The Armenian police have urged protesters campaigning against rising electricity prices in Yerevan’s Baghramyan Avenue to unblock the central thoroughfare tonight, warning of possible use of force to “restore public order”.
Colonel Valeri Osipian, deputy chief of Yerevan’s police, described the Saturday statement by President Serzh Sargsyan offering a compromise plan on the electricity price hikes as “victory” both for the demonstrators and the entire society, including the police, and recommended that No To Plunder activists “return to the framework of law”.
The protesters want the unpopular decision by the utilities commission to raise electricity tariffs by over 16 percent beginning in August to be scrapped. But at a meeting with senior government officials late on Saturday Sargsyan suggested that the Armenian government will take upon itself the subsidizing of the increase until it gets the conclusion of an international audit of the Russian-owned Electric Networks of Armenia company.

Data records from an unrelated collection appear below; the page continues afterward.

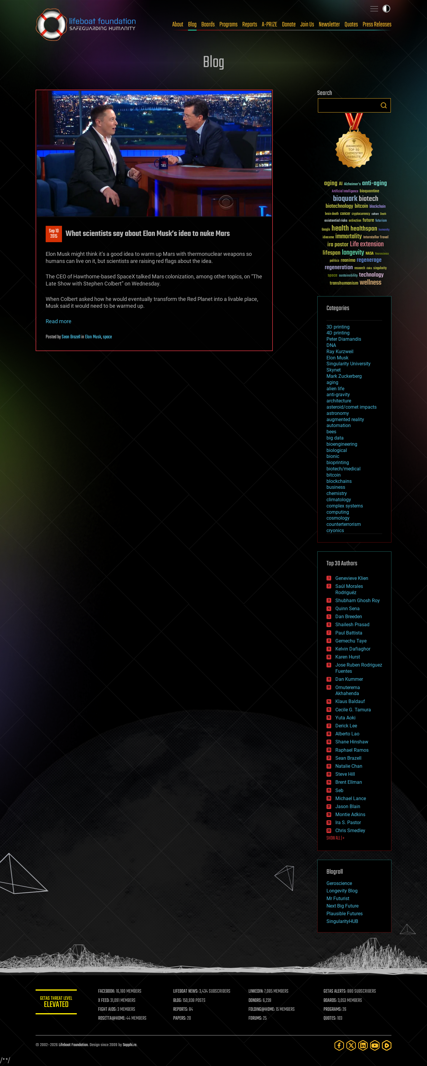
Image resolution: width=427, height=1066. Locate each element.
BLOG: (177, 1001)
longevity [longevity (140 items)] (353, 253)
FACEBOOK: (106, 991)
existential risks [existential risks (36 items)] (335, 221)
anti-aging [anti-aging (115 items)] (374, 183)
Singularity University (348, 364)
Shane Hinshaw (351, 742)
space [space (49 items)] (332, 275)
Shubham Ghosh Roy (357, 600)
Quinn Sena (347, 608)
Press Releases (377, 24)
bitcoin (333, 475)
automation (338, 425)
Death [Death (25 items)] (383, 214)
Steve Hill (345, 774)
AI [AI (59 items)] (340, 184)
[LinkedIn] (363, 1045)
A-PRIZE (269, 24)
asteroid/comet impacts (351, 407)
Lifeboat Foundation (73, 1045)
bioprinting (337, 462)
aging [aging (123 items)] (330, 183)
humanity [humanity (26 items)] (384, 230)
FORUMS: (255, 1018)
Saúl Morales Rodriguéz (349, 589)
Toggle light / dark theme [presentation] (386, 8)
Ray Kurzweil (339, 351)
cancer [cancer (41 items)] (345, 214)
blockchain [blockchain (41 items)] (377, 206)
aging (332, 382)
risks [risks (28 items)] (369, 268)
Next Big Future (342, 906)
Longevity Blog (342, 891)
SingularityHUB (342, 921)
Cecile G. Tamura (353, 710)
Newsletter (329, 24)
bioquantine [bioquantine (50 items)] (369, 190)
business (335, 487)
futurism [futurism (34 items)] (381, 221)
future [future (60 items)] (368, 220)
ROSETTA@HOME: (112, 1018)
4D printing (338, 333)
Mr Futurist (337, 898)
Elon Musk (93, 337)
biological (336, 450)
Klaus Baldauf (350, 701)
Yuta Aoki (345, 718)
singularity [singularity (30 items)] (380, 268)
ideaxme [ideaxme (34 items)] (328, 238)
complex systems (344, 506)
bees (331, 431)
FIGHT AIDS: (107, 1009)
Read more (58, 321)
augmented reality (345, 419)
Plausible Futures (344, 913)
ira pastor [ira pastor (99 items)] (337, 244)
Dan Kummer (349, 679)
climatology (338, 499)
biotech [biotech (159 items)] (368, 199)
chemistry (336, 493)
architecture (338, 401)
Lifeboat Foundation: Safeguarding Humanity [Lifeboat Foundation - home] (86, 24)
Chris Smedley (350, 830)
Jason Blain (347, 806)
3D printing (338, 327)
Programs (228, 24)
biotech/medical (343, 469)
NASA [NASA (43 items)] (370, 253)
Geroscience (339, 883)
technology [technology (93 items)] (371, 275)
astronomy (337, 413)
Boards (208, 24)
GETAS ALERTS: (335, 991)
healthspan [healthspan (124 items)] (363, 229)
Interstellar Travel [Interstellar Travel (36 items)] (375, 237)
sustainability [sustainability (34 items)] (348, 276)
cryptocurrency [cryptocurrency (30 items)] (361, 214)
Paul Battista (348, 633)
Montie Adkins (350, 814)
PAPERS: (180, 1018)
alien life (335, 388)
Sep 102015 (54, 234)
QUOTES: (330, 1018)
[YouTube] (375, 1045)
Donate (289, 24)
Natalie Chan (348, 766)
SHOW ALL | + (335, 838)
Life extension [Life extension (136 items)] (367, 244)
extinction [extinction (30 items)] (355, 221)
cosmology (338, 518)
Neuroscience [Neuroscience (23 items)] (382, 254)
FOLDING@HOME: (262, 1009)
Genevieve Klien (351, 578)
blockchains (339, 481)
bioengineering (341, 444)
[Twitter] (351, 1045)
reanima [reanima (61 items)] (348, 260)
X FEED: (104, 1001)
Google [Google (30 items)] (326, 230)
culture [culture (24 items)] (375, 214)
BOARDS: (330, 1001)
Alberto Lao (347, 734)
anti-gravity (338, 394)
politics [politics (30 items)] (334, 261)
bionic (332, 456)
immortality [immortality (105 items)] (348, 236)
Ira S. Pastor (348, 822)
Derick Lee (346, 726)
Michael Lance (350, 798)
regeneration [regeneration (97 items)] (339, 267)
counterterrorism (343, 524)
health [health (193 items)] (340, 228)
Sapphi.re (129, 1045)
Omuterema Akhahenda (347, 691)
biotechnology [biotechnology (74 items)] (339, 206)
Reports (249, 24)
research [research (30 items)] (359, 268)
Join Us (307, 24)
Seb (339, 790)
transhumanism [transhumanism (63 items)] (344, 283)
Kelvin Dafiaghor (352, 649)
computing (337, 512)
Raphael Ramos (352, 750)
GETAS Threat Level (56, 1003)
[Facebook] (339, 1045)
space (107, 337)
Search (384, 105)
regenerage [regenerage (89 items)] (369, 260)
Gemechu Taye (351, 641)
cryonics (335, 530)
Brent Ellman (348, 782)
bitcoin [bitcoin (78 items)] (361, 206)
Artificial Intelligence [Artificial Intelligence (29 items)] (345, 191)
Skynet (333, 370)
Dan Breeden (348, 616)
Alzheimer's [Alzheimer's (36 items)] (352, 184)
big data (335, 438)
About (177, 24)
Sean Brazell (71, 337)
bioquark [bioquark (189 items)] (345, 199)
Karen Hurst (347, 657)
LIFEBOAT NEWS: (186, 991)
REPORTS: (180, 1009)
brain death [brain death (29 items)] (332, 214)
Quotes (351, 24)
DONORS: (255, 1001)
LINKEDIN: (256, 991)
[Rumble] (386, 1045)
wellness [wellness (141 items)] (370, 283)
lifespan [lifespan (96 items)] (331, 253)
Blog (192, 24)
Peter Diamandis (343, 339)
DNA (331, 345)
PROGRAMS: (333, 1009)
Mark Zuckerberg (344, 376)
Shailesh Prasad (352, 624)
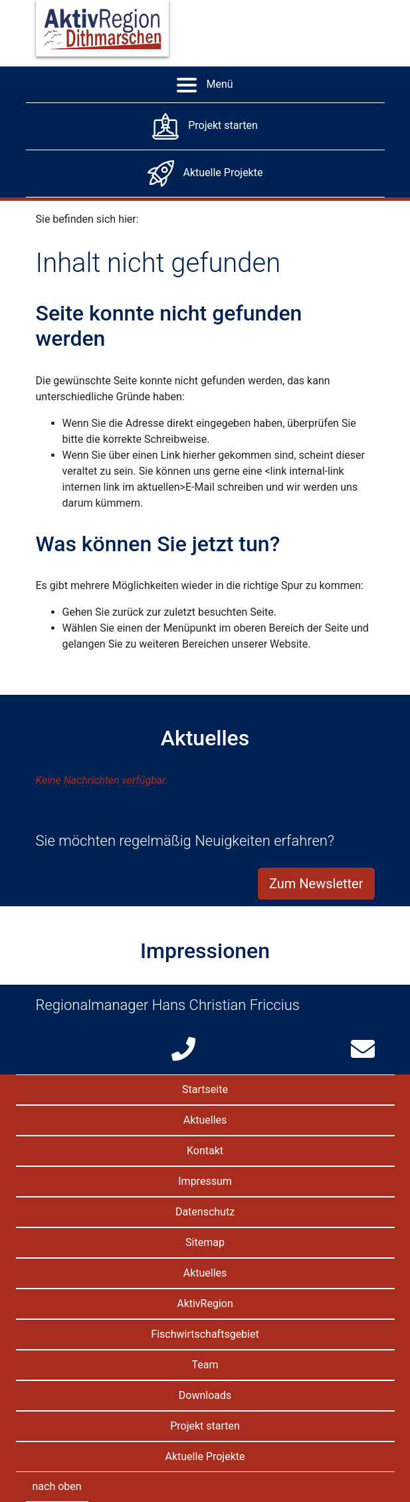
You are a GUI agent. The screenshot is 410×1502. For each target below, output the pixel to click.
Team (205, 1364)
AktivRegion (205, 1303)
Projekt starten (205, 1426)
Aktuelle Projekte (205, 1456)
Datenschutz (205, 1211)
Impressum (205, 1181)
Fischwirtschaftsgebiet (204, 1334)
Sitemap (205, 1242)
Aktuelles (205, 1120)
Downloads (205, 1395)
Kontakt (205, 1150)
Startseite (205, 1089)
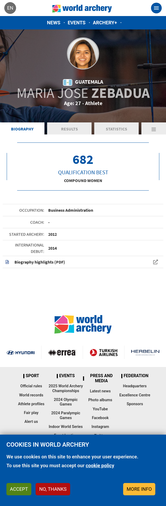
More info (139, 489)
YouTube (100, 409)
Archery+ (105, 22)
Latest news (100, 391)
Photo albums (100, 400)
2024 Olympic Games (66, 402)
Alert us (31, 421)
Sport (32, 375)
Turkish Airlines (104, 352)
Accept (19, 489)
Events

Activists of the No To Plunder pressure group who have been holding protests in Yerevan since June 19 did not react immediately to the announcement, calling for “nationwide mobilization” on Sunday to determine their attitude towards the government plan and decide on further actions.
Talking to media hours before the rally, Colonel Osipyan said: “Within the framework of the law the police will use means to restore public order in Baghramian Avenue. The offenders will be punished.”
The police already used force against demonstrators on June 23, but the heavy-handed reaction then only angered people and they turned out in even larger numbers to get barricaded in Baghramian Avenue later that night.
The police have not used strong-arm methods since then, but have kept reminding the protesters that while peaceful their rallies violate Armenia’s law on freedom of assembly.